In September, the Azerbaijanis were ready to execute their plan, codenamed “Operation Iron Fist,” and began mobilization weeks before the outbreak of hostilities. The Armenians, confident in their mountain defenses, did not mobilize early. Artsrun Hovhannisyan, Press Secretary of the Armenian Ministry of Defense, boasted a few days before the war: “If Azerbaijan starts a war, Armenian tanks will go as far as Baku.” By late September, the stage was set.

[…]

Former Secretary of the Artsakh Security Council (2020), and former Commander of the Defense Army (1993–99), Samvel A. Babayan talked about his experience on the first day of the war and described it as an unmitigated disaster.

On the morning of September 27, the Armenian side lost 50% of its anti-aircraft forces and 40% of its artillery in 15 minutes. The enemy had satellites looking at us. It happened in 15-20 minutes. If the Armenian side loses 40% of the artillery and 50% of the anti-aircraft, it is a big disaster.

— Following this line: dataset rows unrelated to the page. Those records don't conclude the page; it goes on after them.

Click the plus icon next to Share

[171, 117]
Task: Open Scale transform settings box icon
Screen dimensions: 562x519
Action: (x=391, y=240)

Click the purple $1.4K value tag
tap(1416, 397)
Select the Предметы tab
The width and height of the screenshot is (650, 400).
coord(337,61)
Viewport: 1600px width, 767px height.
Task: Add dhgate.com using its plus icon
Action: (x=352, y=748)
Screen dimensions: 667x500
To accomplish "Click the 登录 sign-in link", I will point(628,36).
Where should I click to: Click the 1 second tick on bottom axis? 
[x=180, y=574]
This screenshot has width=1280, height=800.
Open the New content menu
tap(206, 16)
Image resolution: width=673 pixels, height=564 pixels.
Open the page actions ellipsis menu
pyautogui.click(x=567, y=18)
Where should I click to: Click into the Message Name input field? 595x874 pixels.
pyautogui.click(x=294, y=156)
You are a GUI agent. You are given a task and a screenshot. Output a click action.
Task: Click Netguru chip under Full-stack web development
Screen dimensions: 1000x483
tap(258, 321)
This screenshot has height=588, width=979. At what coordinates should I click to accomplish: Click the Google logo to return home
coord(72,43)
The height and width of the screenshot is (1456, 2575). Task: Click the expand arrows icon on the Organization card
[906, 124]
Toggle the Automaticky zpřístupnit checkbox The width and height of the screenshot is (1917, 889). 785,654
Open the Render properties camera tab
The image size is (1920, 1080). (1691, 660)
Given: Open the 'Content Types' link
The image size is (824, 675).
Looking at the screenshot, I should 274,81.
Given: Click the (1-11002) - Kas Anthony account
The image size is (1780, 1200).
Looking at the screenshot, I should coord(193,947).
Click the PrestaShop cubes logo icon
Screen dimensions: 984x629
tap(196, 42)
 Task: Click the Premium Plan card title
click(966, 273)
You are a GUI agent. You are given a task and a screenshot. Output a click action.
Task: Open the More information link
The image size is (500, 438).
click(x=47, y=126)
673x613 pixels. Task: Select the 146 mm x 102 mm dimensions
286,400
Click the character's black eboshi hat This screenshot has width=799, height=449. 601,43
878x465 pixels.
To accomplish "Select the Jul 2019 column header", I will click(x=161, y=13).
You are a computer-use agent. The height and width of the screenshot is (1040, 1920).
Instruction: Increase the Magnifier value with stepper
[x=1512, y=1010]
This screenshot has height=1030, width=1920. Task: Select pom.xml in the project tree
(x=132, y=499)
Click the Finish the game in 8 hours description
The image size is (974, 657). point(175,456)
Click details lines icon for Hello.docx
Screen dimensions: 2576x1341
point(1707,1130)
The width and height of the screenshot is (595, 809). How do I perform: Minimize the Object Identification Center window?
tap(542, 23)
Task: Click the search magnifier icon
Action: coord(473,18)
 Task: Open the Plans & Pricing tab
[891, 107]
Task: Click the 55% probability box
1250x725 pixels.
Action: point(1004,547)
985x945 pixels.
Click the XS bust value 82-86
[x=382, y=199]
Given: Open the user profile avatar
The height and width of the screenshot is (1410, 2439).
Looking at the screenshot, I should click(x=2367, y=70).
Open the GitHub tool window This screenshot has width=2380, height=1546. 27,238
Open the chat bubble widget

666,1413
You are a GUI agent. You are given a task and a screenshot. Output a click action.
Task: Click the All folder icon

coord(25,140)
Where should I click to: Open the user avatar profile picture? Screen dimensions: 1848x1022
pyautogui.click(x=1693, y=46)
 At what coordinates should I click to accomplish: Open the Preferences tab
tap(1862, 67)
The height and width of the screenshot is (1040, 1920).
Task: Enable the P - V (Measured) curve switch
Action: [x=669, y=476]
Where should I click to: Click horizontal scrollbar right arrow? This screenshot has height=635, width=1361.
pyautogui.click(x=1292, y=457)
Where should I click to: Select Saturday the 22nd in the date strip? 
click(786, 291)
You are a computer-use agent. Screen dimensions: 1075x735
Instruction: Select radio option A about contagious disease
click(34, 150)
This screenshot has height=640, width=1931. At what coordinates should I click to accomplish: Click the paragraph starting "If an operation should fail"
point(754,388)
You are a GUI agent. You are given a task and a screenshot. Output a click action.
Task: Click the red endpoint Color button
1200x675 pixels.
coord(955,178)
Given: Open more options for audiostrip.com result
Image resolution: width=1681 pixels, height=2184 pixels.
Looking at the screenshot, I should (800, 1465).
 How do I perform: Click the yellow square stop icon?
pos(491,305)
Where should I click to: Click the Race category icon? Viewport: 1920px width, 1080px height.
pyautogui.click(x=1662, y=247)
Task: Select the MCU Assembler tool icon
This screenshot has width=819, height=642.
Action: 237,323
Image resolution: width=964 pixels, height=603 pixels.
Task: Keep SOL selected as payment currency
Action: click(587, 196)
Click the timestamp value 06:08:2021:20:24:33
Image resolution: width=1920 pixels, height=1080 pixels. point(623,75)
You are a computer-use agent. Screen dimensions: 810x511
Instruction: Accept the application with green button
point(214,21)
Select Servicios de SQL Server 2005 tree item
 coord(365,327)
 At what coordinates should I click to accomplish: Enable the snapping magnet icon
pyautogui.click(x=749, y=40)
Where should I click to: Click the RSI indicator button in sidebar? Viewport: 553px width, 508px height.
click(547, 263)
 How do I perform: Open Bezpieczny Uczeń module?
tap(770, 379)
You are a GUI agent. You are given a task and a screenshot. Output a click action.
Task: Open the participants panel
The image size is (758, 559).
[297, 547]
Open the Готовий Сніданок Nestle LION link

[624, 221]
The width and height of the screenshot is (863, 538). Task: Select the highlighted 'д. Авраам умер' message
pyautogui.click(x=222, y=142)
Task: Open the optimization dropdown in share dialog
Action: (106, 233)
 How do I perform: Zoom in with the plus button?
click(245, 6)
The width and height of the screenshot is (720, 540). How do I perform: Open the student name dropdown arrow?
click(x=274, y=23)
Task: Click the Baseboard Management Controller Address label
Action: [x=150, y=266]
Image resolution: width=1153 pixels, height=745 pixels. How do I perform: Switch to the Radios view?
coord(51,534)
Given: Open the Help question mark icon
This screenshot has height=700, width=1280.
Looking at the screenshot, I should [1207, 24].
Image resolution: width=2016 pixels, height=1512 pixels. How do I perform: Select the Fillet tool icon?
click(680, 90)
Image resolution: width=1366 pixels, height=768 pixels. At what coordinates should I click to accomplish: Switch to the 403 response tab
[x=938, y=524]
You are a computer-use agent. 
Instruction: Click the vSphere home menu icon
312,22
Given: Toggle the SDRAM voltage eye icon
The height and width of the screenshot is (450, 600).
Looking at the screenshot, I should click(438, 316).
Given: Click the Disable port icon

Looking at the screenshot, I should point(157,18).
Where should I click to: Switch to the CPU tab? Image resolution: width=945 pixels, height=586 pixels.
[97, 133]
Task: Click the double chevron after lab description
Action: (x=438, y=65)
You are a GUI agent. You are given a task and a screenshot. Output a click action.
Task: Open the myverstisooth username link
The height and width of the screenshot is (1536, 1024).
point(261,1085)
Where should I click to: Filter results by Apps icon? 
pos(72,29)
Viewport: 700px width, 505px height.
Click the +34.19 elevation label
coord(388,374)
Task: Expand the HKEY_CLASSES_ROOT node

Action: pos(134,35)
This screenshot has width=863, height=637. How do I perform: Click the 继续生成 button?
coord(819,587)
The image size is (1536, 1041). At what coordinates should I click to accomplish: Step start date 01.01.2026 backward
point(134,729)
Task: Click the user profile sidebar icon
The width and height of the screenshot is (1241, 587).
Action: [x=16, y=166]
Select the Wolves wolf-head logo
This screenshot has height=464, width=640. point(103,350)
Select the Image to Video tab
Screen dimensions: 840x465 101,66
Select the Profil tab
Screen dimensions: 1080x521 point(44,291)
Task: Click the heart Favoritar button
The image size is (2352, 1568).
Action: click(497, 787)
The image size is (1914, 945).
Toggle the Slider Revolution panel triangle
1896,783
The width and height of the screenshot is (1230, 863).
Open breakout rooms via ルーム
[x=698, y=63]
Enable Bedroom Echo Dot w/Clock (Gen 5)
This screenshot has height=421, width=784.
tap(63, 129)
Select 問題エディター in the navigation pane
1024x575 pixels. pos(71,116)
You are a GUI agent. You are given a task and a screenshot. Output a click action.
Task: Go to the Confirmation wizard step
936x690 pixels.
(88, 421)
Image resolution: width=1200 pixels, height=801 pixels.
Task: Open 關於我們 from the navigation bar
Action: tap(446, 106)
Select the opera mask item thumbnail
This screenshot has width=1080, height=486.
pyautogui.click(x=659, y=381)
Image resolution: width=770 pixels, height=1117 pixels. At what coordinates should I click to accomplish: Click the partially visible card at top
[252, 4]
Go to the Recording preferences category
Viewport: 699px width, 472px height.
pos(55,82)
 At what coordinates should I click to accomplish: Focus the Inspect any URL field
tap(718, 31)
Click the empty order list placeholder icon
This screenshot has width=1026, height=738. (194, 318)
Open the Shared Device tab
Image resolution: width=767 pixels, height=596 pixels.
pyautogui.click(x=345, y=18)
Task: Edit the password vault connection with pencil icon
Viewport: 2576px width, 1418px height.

Although Armenia had 26 years since the end of the First Nagorno-Karabakh War to prepare for this day, it was not ready. The elaborate trench lines and bunkers, that may have been well-suited to win the First War, were not camouflaged, prepared or properly defended for the new systems the Armenians would face in the Second War. As events developed, it is doubtful any trench lines without layered and resilient air defense coverage, no matter how well camouflaged, would have made a difference. “Armenia has an army of the 20th century,” reported Sergey Sovetkin, Russian military analyst for Russian Military Review on October 2, 2020, “while Azerbaijan has elements of the 21st century. Hence the difference in battle tactics.”

[…]

The concept was to blind the Armenian defense network, disintegrate the network, then take apart the other systems. To do this the Azerbaijanis were counting primarily on their flying robotic combat systems — unmanned combat aerial vehicles (UCAVs), loitering munitions, and intelligence, surveillance and reconnaissance (ISR) unmanned aerial systems. Whenever possible, artillery and rocket forces would attack Armenian systems identified by the drones. The first step was to deceive and overwhelm the Armenian Soviet-era air defense radars and missile systems, by using decoys and electronic jamming, and then destroy key targets using Turkish and Israeli-made UASs for ISR, and UCAVs and LMs for ISR and strike.

[…]

To determine where the main air defense strength of the Armenians was located, Azerbaijan set in motion a sophisticated deception operation. Earlier in 2020, it had purchased 60 1940s-designed, Antonov An-2 biplanes (codenamed “Colt” by the North Atlantic Treaty Organization, NATO). The seller, Russia, was more than happy to sell these ancient aircraft for a good price, not understanding or caring about their intended use. Azerbaijan, most likely with help from the Turks, repurposed these aircraft as unmanned, remotely piloted vehicles (RPVs). They then filled each aircraft with explosives. In the opening phase of the conflict, the Colts were flown against the Armenian air defenses. Flying at a medium altitude so radar would be sure to pick them up, the Armenian air defense network turned on, identified, and then destroyed several of the incoming aircraft.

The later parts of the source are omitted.